ChatGPT *is* trained on LibGen, among others, no? To the best of my knowledge, *...

dirheist · on Feb 1, 2023

It is, it's libgen + commoncrawl + wikidump + a bunch of other datasets. OpenAI claim that commoncrawl is roughly 60% of its total training corpus and they also claim they use the other datasets listed. They probably also have some sort of proprietary Q&A/search query corpus via Microsoft.

humanistbot · on Feb 1, 2023

> It is, it's libgen + commoncrawl + wikidump + a bunch of other datasets.

I'm having trouble finding a source for the libgen claim. Is that confirmed or just rumor?

mandmandam · on Feb 1, 2023

The ChatGPT Prompt book by LifeArchitect.ai is where I saw it: https://docs.google.com/presentation/d/17b_ocq-GL5lhV_bYSShz...

dblitt · on Feb 2, 2023

> Informed 'best guess' only. > Sources: https://lifearchitect.ai/papers/

Doesn't seem too convincing to me

gnopgnip · on Feb 1, 2023

Copyright doesn't really factor in what went into the creation, it is about what is published and whether that is infringing

fnordpiglet · on Feb 1, 2023

I’ll wager $10 it falls under fair use.

sometimeshuman · on Feb 1, 2023

I often cited example is to write something in the style of "Dr. Suess". Doesn't this imply that Dr. Suess's books are in the training data set ? How can one find out what other books, screenplays, magazines, etc. are in the training data.

creata · on Feb 1, 2023

> Doesn't this imply that Dr. Suess's books are in the training data set ?

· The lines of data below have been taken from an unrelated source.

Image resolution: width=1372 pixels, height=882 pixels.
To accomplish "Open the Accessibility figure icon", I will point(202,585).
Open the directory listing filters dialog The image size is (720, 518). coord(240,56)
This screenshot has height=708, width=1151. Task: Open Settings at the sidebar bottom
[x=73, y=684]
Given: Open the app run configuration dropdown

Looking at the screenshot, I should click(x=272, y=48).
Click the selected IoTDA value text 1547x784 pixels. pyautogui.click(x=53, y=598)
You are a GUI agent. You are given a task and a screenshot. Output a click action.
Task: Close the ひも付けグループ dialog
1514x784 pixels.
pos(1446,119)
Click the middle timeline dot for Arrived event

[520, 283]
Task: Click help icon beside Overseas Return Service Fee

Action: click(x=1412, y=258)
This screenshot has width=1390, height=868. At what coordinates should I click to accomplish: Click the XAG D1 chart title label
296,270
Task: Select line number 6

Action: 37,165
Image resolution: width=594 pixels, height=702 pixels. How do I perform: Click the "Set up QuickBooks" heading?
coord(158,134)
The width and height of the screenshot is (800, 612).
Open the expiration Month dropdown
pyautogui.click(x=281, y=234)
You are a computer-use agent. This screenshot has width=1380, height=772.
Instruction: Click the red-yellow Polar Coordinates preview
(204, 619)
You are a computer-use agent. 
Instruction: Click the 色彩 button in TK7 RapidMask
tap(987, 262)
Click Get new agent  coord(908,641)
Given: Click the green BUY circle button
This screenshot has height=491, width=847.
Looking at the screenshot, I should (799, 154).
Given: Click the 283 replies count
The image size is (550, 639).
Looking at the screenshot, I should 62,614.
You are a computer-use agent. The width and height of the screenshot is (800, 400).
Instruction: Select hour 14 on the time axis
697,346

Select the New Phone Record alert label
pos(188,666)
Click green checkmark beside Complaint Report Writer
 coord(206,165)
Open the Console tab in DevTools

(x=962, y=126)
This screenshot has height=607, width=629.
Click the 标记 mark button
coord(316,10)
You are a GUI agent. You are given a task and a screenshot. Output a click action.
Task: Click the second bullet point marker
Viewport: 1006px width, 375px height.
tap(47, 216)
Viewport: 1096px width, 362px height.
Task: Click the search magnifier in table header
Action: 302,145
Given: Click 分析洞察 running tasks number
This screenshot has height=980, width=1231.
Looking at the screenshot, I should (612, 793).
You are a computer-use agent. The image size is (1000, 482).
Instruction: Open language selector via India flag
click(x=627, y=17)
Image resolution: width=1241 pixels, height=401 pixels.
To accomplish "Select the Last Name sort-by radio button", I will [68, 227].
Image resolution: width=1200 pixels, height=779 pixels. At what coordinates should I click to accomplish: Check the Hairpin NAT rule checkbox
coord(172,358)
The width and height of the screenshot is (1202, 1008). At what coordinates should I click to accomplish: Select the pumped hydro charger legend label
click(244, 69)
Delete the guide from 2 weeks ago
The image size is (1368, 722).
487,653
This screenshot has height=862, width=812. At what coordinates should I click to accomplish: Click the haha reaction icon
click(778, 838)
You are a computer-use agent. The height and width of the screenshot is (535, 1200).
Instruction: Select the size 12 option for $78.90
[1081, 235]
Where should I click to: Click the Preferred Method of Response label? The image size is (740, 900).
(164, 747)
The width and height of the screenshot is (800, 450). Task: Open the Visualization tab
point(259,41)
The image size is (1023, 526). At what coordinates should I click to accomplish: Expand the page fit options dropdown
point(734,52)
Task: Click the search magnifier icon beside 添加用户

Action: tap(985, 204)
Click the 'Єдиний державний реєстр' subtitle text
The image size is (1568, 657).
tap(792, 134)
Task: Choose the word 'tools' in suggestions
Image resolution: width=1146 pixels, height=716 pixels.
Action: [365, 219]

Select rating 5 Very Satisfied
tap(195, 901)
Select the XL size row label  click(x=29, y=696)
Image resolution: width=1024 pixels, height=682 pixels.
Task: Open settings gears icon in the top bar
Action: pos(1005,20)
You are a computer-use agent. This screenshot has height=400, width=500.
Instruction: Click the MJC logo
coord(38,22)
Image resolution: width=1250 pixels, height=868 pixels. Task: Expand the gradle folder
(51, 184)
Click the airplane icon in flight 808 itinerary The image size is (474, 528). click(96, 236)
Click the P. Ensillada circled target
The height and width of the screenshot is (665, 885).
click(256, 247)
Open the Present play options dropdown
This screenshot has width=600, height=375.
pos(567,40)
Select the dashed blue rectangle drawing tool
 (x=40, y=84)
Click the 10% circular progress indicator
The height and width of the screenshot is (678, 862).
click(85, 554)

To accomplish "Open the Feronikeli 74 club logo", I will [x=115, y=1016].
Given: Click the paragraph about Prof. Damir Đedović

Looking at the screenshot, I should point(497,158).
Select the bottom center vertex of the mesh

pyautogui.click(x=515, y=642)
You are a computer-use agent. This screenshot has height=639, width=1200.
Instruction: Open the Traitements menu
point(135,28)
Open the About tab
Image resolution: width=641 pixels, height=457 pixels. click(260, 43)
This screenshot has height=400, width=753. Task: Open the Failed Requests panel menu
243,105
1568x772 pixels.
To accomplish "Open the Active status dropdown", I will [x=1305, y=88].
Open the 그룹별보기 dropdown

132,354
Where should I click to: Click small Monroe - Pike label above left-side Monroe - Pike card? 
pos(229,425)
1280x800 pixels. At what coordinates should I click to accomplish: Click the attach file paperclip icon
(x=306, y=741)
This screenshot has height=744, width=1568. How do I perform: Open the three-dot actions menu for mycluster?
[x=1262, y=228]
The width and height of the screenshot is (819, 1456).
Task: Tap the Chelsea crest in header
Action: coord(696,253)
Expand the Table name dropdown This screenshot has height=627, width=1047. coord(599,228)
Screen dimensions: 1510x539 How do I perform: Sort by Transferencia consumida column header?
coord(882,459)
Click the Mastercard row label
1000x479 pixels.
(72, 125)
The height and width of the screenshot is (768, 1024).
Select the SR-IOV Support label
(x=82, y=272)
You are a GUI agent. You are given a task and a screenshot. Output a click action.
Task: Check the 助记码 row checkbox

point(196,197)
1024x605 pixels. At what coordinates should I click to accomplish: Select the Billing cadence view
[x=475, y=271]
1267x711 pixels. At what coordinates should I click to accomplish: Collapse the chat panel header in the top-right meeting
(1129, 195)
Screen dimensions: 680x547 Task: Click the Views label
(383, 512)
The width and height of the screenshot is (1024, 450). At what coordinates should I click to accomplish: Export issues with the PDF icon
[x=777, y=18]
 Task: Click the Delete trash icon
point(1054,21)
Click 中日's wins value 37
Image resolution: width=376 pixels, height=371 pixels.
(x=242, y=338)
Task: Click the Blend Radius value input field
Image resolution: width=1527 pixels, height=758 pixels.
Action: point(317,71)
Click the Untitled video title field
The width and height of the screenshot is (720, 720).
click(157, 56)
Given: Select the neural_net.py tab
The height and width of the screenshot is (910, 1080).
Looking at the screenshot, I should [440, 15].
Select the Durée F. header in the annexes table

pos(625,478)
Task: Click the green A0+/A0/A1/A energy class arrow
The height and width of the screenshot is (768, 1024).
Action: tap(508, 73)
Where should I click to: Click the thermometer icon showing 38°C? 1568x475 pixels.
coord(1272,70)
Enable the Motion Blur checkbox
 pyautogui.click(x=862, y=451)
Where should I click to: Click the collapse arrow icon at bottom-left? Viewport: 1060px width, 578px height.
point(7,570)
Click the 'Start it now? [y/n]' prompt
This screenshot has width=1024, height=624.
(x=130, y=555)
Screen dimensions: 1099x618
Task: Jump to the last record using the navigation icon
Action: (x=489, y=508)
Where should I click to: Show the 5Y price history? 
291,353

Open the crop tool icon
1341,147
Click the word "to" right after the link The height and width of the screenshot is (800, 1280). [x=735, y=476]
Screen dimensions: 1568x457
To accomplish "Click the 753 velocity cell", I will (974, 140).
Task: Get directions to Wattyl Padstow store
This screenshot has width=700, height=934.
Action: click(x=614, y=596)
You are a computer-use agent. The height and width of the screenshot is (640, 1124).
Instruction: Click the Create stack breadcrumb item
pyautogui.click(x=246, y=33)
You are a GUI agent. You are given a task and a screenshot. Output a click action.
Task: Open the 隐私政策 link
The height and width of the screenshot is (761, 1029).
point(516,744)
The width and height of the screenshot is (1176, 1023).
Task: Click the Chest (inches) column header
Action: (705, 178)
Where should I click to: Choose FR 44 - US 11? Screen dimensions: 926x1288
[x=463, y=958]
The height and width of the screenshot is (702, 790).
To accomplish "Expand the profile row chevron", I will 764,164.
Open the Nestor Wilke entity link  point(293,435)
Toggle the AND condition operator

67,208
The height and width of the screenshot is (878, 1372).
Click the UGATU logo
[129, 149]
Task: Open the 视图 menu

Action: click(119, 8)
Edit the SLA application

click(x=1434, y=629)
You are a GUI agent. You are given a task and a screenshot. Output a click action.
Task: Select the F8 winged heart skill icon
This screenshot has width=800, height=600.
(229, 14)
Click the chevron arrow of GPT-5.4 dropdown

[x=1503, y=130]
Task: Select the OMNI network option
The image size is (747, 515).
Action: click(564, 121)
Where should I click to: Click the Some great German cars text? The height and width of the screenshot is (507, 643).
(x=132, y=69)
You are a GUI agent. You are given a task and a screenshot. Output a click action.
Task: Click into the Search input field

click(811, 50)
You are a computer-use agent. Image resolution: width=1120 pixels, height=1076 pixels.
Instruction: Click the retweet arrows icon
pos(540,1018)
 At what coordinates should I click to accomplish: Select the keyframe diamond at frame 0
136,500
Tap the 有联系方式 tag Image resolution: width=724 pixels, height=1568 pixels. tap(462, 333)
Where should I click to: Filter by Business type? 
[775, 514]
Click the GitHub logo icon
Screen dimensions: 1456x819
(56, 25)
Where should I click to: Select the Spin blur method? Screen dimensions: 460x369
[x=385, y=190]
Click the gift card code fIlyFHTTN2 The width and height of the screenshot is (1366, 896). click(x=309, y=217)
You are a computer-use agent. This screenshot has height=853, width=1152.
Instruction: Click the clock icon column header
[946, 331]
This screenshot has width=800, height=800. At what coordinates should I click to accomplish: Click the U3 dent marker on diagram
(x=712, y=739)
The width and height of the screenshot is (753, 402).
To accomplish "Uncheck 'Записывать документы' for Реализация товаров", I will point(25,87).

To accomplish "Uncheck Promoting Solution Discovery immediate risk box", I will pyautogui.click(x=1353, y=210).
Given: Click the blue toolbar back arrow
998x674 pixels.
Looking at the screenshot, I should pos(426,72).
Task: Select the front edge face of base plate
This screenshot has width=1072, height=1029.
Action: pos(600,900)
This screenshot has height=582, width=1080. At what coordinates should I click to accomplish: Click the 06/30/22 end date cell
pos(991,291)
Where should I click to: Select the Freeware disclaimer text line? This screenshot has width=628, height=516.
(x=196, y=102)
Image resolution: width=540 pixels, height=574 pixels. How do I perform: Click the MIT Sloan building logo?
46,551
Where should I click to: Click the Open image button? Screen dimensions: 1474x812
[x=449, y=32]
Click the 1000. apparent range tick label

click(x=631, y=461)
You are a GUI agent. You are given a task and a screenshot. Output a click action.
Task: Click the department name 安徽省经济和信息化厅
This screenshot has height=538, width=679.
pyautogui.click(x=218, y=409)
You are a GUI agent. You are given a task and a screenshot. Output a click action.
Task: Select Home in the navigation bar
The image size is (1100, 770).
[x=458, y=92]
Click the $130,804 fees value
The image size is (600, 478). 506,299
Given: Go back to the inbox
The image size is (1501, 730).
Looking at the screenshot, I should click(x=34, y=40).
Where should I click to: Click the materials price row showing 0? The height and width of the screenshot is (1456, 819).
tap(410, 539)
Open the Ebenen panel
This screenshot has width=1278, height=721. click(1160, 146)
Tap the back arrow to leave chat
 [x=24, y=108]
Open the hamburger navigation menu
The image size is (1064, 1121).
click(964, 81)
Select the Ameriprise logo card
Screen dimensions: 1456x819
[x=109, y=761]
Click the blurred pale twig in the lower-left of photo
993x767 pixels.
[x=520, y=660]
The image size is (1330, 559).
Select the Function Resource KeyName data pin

Or maybe that lots of people online like to write (and challenge each other to write) in the style of Dr. Seuss.

ygouzerh · on Feb 1, 2023

Is it pirated materials if it's publicly accessible ? It's quite similar to someone reading the web

flangola7 · on Feb 1, 2023

It is trained on days from piracy trackers, not just the open web.